Task goal: For this exercise, please find the lines in the entries that include the word "will" and copy them.

Exercise material:
*****
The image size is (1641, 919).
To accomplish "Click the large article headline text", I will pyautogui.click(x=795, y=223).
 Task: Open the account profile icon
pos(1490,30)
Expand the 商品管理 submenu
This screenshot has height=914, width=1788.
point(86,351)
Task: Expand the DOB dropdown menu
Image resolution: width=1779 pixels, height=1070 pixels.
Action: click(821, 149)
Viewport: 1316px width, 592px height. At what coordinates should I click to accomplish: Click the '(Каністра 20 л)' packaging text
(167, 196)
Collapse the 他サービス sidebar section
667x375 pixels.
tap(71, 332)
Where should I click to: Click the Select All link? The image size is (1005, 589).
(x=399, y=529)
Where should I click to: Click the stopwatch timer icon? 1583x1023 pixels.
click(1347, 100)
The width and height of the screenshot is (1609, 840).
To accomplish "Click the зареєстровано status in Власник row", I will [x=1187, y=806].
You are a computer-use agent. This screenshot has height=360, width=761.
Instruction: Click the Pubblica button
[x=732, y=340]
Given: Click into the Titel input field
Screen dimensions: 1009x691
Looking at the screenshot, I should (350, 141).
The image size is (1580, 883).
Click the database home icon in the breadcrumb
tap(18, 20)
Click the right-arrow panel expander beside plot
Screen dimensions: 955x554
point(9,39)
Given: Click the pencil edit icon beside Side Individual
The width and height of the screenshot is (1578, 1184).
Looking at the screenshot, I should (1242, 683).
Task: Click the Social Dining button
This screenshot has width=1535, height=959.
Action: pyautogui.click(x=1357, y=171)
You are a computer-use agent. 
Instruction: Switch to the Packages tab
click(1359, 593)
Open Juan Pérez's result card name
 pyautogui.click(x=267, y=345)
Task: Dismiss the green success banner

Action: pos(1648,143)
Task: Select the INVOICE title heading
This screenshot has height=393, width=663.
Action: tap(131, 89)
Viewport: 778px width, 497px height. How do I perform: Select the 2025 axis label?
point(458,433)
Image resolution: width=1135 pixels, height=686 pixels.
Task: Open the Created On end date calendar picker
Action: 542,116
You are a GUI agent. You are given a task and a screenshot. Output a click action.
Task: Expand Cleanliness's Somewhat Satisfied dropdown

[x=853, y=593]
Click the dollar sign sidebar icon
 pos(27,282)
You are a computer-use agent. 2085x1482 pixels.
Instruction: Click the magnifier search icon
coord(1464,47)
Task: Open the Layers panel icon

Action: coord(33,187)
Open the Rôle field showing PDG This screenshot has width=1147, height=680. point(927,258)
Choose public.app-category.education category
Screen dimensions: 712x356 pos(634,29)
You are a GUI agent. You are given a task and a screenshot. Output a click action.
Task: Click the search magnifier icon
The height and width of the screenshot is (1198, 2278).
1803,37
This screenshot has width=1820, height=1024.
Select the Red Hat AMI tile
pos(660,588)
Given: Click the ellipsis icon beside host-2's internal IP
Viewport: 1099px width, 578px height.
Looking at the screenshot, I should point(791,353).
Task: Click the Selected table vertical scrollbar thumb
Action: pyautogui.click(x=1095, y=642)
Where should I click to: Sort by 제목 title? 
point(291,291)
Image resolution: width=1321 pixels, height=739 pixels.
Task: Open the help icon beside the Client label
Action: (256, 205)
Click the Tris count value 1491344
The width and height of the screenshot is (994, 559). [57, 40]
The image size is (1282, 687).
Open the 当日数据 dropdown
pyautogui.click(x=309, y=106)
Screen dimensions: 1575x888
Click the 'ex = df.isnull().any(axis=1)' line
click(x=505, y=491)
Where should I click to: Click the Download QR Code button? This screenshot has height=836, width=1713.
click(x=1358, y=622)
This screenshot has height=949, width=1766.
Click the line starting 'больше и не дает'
*****
Response:
To accomplish "Click the large article headline text", I will pyautogui.click(x=795, y=223).
To accomplish "Click the зареєстровано status in Власник row", I will [x=1187, y=806].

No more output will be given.